- **Exercise details**:
Collect every line in the entries below that contains the string "point", treating uppercase and lowercase letters as different.

━━━ Records provided

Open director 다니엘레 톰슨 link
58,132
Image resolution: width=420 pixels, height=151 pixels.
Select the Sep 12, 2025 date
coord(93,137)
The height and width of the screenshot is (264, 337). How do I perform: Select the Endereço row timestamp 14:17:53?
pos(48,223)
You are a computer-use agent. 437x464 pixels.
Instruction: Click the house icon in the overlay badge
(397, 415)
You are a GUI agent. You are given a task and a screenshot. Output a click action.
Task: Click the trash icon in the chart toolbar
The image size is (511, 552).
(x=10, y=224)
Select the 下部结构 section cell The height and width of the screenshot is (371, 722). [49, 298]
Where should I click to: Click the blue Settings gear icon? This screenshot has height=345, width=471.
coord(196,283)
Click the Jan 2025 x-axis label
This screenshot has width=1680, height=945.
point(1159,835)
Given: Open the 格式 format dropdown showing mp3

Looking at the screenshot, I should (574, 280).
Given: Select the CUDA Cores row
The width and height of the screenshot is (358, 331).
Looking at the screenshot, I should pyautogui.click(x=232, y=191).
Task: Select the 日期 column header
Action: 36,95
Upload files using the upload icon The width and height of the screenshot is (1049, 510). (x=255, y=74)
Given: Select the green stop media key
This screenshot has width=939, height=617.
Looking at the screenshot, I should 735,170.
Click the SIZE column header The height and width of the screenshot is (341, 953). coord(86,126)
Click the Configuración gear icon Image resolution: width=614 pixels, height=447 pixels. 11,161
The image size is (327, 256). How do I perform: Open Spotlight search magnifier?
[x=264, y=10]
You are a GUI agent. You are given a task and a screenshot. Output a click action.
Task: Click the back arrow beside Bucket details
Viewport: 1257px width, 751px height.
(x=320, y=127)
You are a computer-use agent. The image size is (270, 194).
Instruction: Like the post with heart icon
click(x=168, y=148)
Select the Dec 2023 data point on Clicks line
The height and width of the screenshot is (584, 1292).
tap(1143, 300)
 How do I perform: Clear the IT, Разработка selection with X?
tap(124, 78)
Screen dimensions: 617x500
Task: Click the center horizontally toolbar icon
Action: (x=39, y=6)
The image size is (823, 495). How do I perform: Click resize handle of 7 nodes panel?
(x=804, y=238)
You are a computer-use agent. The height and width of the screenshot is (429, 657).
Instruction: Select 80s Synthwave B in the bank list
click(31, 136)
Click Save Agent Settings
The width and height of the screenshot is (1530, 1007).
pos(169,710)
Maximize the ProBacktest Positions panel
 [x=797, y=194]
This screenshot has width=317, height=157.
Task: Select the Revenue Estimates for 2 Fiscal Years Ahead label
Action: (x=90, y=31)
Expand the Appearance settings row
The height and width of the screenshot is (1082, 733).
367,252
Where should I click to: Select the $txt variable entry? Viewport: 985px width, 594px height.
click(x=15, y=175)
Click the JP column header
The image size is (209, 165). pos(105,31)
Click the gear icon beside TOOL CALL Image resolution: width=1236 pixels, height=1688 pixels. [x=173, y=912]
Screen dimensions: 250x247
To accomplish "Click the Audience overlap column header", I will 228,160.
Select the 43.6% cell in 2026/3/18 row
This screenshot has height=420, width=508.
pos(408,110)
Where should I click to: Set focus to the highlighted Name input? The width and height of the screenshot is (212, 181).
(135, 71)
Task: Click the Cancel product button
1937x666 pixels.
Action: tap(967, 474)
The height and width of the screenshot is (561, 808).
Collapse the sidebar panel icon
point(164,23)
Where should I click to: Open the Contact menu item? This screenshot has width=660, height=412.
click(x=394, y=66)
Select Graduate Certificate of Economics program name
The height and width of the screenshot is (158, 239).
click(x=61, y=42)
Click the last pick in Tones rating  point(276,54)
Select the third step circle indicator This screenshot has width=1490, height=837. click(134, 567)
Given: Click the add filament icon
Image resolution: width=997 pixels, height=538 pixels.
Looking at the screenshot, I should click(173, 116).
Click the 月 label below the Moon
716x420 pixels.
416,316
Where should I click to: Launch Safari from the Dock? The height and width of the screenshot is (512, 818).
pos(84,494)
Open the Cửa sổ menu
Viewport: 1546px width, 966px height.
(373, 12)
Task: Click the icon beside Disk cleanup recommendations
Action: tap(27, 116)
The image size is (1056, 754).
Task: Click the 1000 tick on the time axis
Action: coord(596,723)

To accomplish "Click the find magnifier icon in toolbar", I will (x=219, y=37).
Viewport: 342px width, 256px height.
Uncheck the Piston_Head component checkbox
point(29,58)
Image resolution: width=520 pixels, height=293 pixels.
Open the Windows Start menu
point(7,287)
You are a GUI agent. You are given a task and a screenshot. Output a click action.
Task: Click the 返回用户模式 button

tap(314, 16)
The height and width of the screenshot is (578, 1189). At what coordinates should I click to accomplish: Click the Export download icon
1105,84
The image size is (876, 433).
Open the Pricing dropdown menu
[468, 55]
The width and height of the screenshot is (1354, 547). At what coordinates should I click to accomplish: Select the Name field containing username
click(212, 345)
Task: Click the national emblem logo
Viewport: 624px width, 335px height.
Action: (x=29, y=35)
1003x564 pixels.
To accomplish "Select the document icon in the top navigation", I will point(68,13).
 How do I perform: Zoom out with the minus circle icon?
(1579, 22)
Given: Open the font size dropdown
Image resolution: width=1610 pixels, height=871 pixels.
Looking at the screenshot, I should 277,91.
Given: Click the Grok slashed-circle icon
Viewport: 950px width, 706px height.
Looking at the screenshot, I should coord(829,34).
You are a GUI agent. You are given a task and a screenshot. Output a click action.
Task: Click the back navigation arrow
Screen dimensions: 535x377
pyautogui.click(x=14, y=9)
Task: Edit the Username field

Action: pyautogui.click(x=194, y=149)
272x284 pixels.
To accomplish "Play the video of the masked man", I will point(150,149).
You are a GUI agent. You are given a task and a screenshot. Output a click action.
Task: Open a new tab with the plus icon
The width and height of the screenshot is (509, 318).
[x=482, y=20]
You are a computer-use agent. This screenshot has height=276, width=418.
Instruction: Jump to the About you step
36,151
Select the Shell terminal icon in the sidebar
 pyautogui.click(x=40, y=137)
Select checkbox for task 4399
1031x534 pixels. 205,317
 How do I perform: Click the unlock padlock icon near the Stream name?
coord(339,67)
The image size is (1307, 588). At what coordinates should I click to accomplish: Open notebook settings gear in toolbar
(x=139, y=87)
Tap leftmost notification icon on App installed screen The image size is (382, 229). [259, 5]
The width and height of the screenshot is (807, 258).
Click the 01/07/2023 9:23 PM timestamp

━━━━━━

- **Result of this exercise**:
point(1159,835)
Select the Dec 2023 data point on Clicks line
point(164,23)
Click the last pick in Tones rating  point(276,54)
point(29,58)
point(7,287)
To accomplish "Select the document icon in the top navigation", I will point(68,13).
To accomplish "Play the video of the masked man", I will point(150,149).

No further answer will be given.